*INFORMATION SHOWN*.
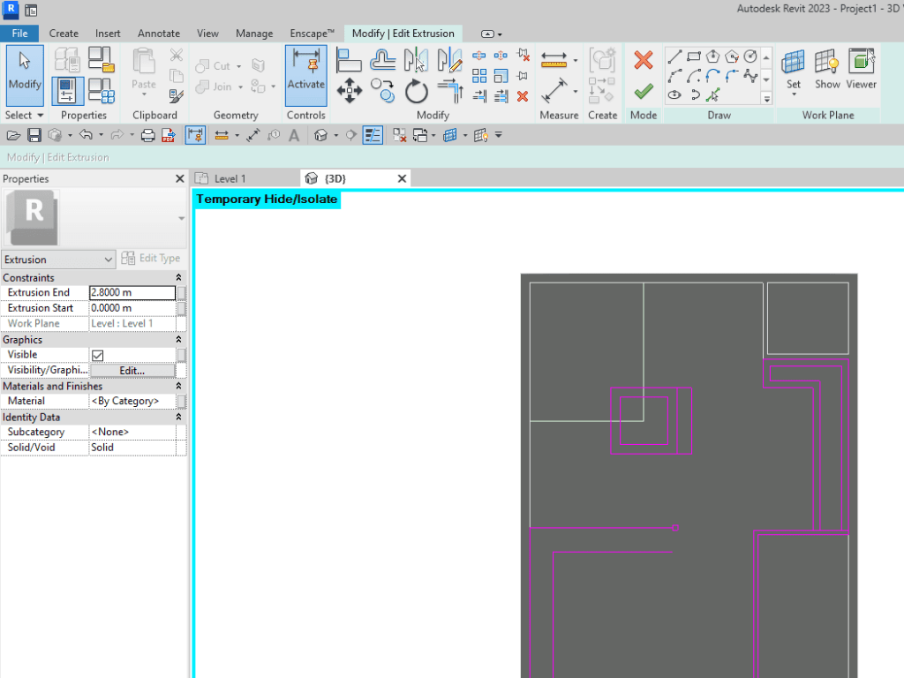Click the Modify tool button
The height and width of the screenshot is (678, 904).
click(25, 76)
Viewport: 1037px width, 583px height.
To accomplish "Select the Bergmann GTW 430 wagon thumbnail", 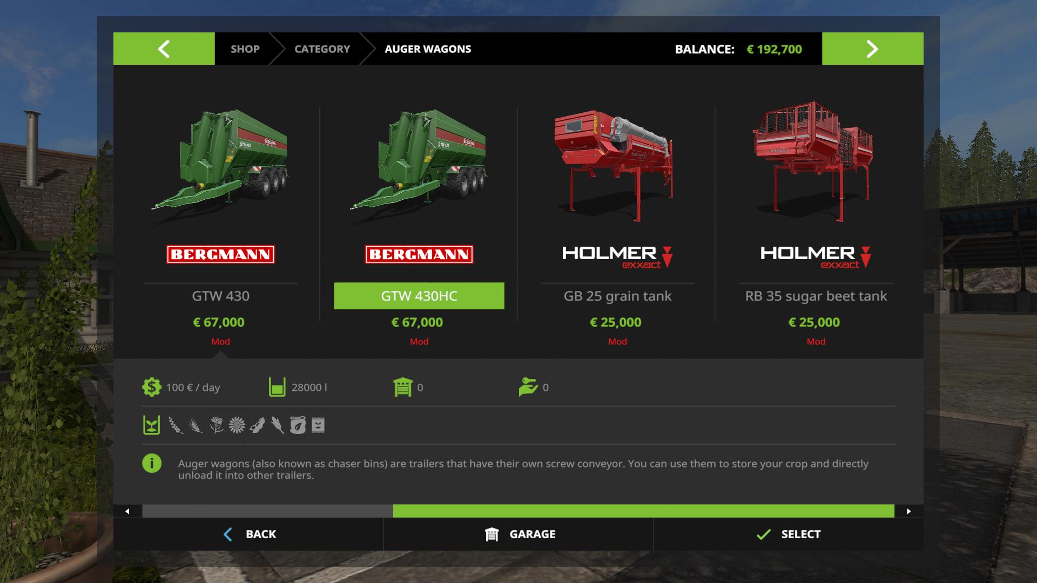I will [220, 162].
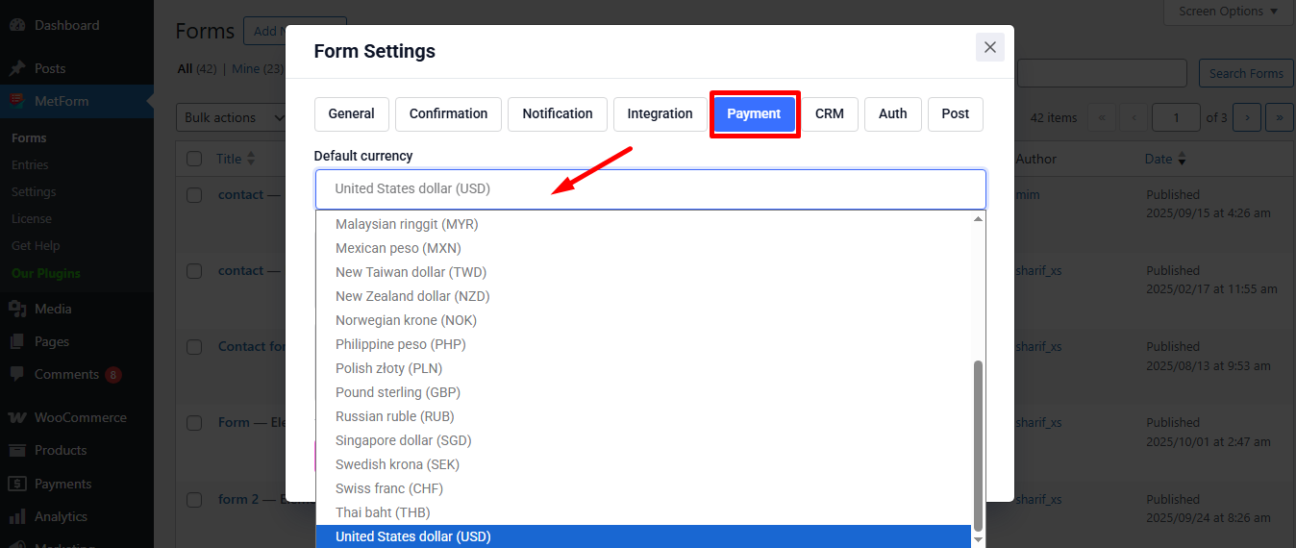Click the WooCommerce logo icon
This screenshot has width=1296, height=548.
point(17,417)
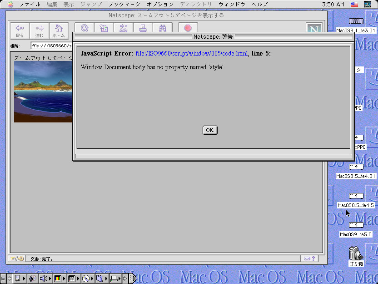Open the ゴミ箱 trash icon on desktop

pos(355,254)
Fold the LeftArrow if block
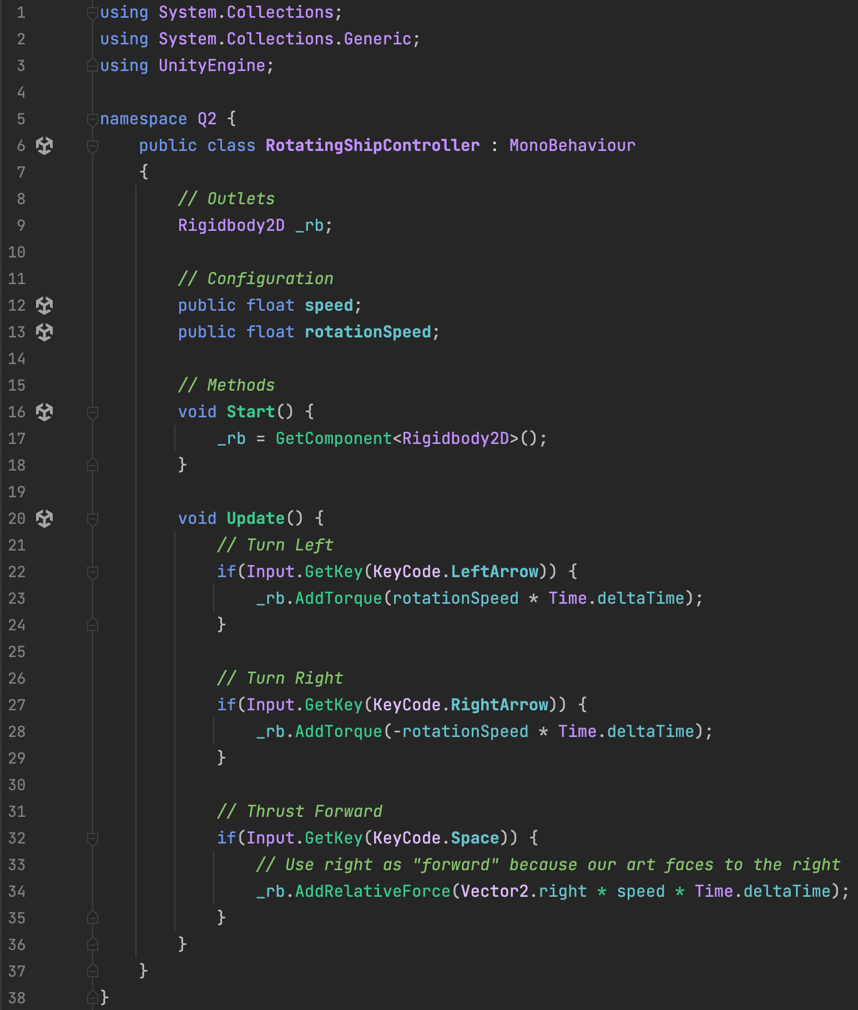The image size is (858, 1010). point(93,572)
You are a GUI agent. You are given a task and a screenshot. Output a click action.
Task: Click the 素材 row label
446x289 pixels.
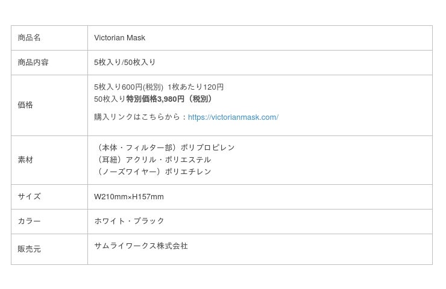[x=25, y=160]
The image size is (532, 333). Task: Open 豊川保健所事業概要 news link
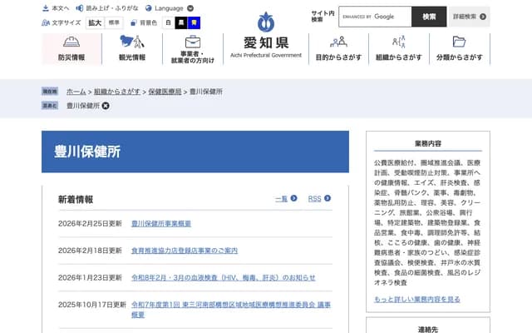pyautogui.click(x=161, y=224)
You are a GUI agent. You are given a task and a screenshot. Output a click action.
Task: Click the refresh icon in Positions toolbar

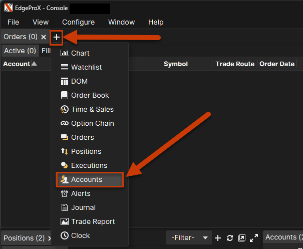230,238
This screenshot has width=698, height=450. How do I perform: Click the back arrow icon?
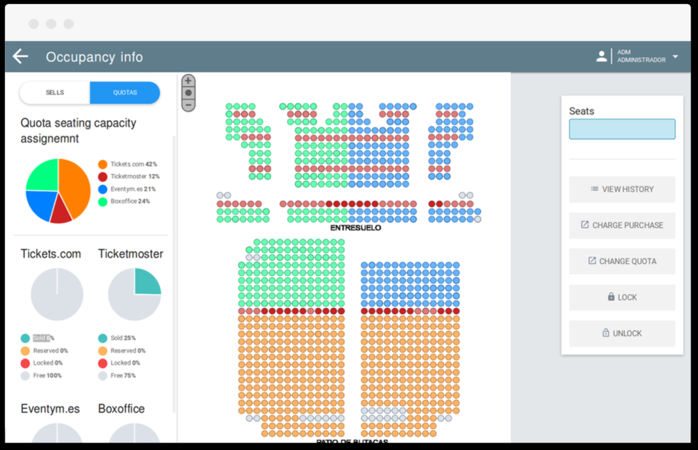(20, 57)
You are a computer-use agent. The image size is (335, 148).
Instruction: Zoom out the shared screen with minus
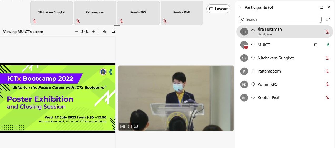(77, 32)
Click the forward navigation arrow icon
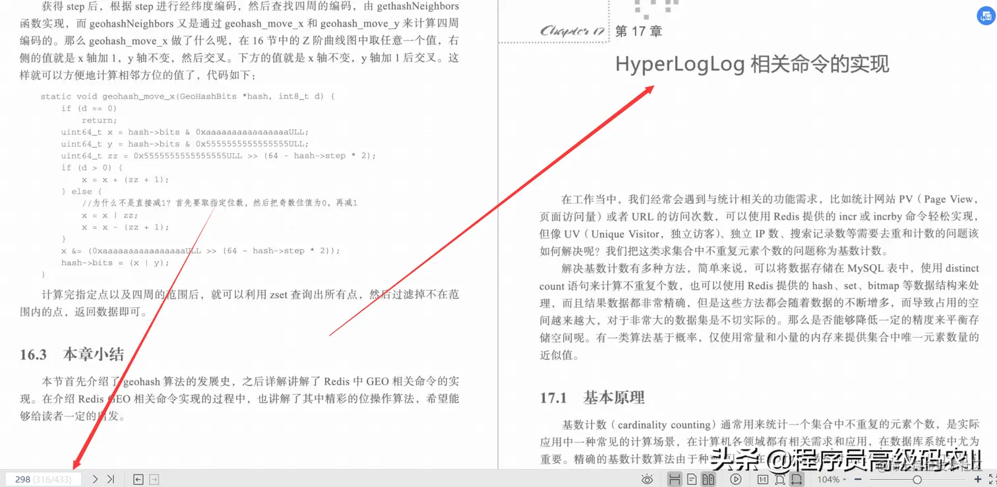Screen dimensions: 997x487 pos(155,479)
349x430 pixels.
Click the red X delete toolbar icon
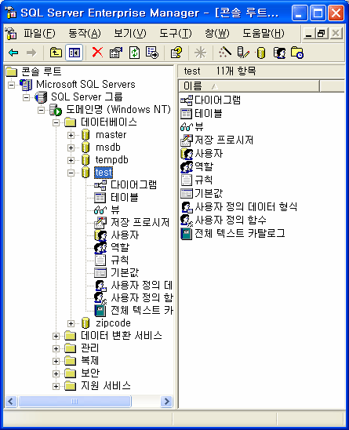(97, 52)
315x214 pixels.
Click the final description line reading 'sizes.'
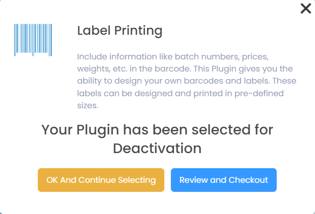[x=88, y=106]
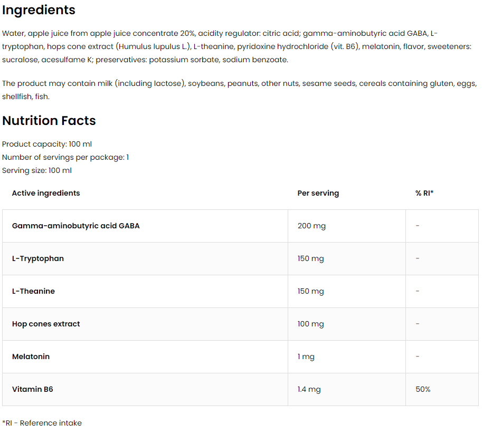
Task: Select the L-Tryptophan row label
Action: click(38, 258)
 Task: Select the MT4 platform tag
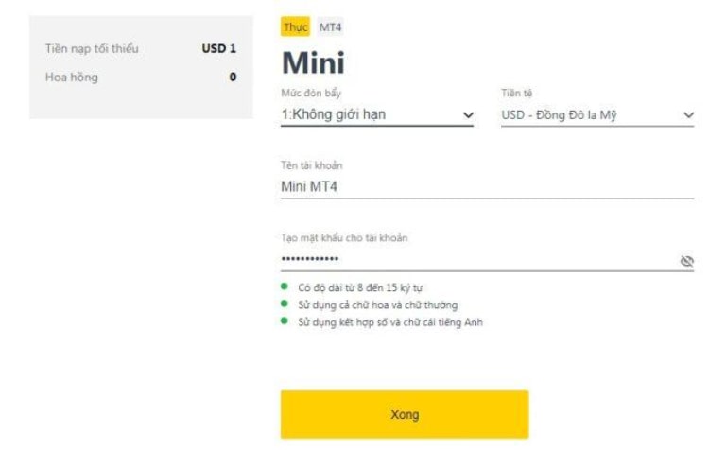[x=330, y=26]
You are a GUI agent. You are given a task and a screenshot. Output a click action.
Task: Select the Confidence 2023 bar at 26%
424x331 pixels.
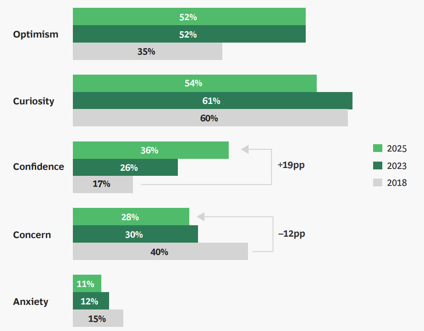[x=125, y=168]
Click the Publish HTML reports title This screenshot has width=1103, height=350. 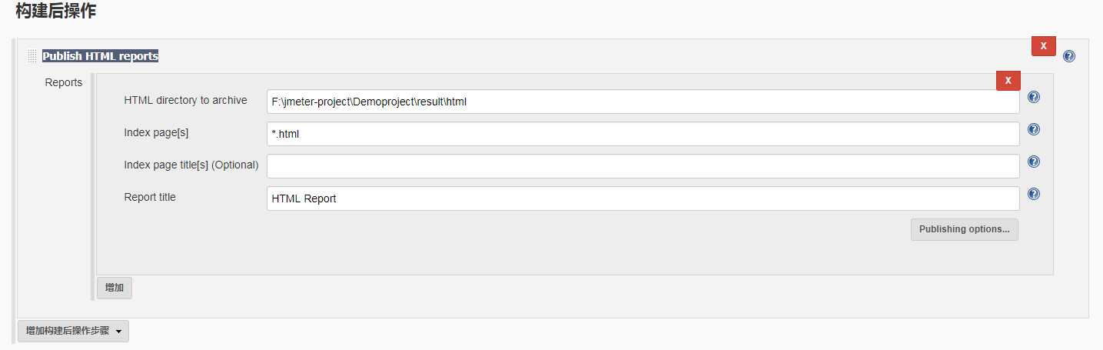pos(100,56)
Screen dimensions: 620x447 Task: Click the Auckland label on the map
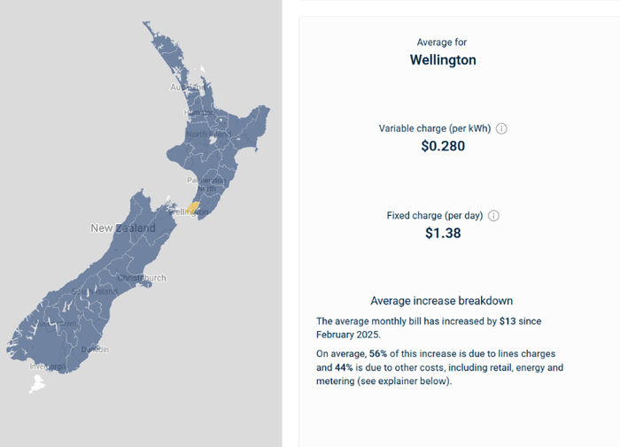(x=186, y=88)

*ACTION ITEM*. Please repeat the lines of the material above exactly, starting with the line that contains "You are a computer-use" and ending with the line that contains "315x214 pixels.". Leave the pictures out.

*EXERCISE SOLUTION*.
You are a computer-use agent. The image size is (335, 148).
Instruction: Zoom out the shared screen with minus
(77, 32)
Click the forward navigation arrow icon
Screen dimensions: 997x487 pos(155,479)
349x430 pixels.
Click the red X delete toolbar icon
(97, 52)
315x214 pixels.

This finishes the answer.